> _Task details_
Rewrite the records as a numbered list, without blank lines, covering everything from the line containing "This screenshot has height=768, width=1366." down to the line containing "click(x=376, y=472)", both included.

------------------------

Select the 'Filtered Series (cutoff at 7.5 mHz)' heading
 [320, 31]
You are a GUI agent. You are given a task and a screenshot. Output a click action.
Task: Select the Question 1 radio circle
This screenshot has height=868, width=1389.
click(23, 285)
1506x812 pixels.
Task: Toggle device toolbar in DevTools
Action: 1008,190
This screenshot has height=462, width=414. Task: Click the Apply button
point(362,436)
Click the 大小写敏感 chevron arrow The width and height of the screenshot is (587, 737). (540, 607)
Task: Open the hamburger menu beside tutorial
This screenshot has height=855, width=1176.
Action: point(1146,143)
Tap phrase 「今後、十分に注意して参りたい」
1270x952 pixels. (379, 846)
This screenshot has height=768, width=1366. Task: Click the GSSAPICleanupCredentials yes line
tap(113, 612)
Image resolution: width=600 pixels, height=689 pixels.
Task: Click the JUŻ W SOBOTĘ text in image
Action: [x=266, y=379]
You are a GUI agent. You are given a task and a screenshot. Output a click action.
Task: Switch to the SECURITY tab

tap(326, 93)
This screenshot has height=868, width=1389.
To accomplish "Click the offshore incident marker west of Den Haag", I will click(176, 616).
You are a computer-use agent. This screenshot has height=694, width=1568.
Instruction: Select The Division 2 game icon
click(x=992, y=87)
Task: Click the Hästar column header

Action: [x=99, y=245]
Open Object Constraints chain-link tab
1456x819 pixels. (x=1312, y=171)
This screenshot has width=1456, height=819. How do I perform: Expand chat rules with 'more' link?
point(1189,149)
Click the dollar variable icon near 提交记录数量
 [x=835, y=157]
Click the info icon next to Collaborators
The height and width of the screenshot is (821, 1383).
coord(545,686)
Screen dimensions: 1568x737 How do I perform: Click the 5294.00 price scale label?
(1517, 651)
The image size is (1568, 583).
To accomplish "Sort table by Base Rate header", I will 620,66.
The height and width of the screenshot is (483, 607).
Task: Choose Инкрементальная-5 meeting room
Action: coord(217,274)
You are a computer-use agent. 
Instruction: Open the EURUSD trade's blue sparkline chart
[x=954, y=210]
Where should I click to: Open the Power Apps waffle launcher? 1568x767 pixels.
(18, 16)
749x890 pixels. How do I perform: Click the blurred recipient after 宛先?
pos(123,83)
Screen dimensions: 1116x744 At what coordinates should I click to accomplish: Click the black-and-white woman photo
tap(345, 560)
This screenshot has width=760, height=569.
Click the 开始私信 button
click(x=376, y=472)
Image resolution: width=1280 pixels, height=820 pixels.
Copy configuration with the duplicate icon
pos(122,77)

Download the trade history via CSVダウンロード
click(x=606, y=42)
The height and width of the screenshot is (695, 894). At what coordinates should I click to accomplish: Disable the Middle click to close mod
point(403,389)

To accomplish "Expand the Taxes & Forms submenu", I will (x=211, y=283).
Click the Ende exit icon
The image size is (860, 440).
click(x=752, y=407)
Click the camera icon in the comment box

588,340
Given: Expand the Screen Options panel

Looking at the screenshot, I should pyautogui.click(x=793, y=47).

------------------------

> _Answer_
1. This screenshot has height=768, width=1366. Task: Click the GSSAPICleanupCredentials yes line
2. tap(113, 612)
3. Image resolution: width=600 pixels, height=689 pixels.
4. Task: Click the JUŻ W SOBOTĘ text in image
5. Action: [x=266, y=379]
6. You are a GUI agent. You are given a task and a screenshot. Output a click action.
7. Task: Switch to the SECURITY tab
8. tap(326, 93)
9. This screenshot has height=868, width=1389.
10. To accomplish "Click the offshore incident marker west of Den Haag", I will click(176, 616).
11. You are a computer-use agent. This screenshot has height=694, width=1568.
12. Instruction: Select The Division 2 game icon
13. click(x=992, y=87)
14. Task: Click the Hästar column header
15. Action: [x=99, y=245]
16. Open Object Constraints chain-link tab
17. 1456x819 pixels. (x=1312, y=171)
18. This screenshot has width=1456, height=819. How do I perform: Expand chat rules with 'more' link?
19. point(1189,149)
20. Click the dollar variable icon near 提交记录数量
21.  [x=835, y=157]
22. Click the info icon next to Collaborators
23. The height and width of the screenshot is (821, 1383).
24. coord(545,686)
25. Screen dimensions: 1568x737 How do I perform: Click the 5294.00 price scale label?
26. (1517, 651)
27. The image size is (1568, 583).
28. To accomplish "Sort table by Base Rate header", I will 620,66.
29. The height and width of the screenshot is (483, 607).
30. Task: Choose Инкрементальная-5 meeting room
31. Action: coord(217,274)
32. You are a computer-use agent. 
33. Instruction: Open the EURUSD trade's blue sparkline chart
34. [x=954, y=210]
35. Where should I click to: Open the Power Apps waffle launcher? 1568x767 pixels.
36. (18, 16)
37. 749x890 pixels. How do I perform: Click the blurred recipient after 宛先?
38. pos(123,83)
39. Screen dimensions: 1116x744 At what coordinates should I click to accomplish: Click the black-and-white woman photo
40. tap(345, 560)
41. This screenshot has width=760, height=569.
42. Click the 开始私信 button
43. click(x=376, y=472)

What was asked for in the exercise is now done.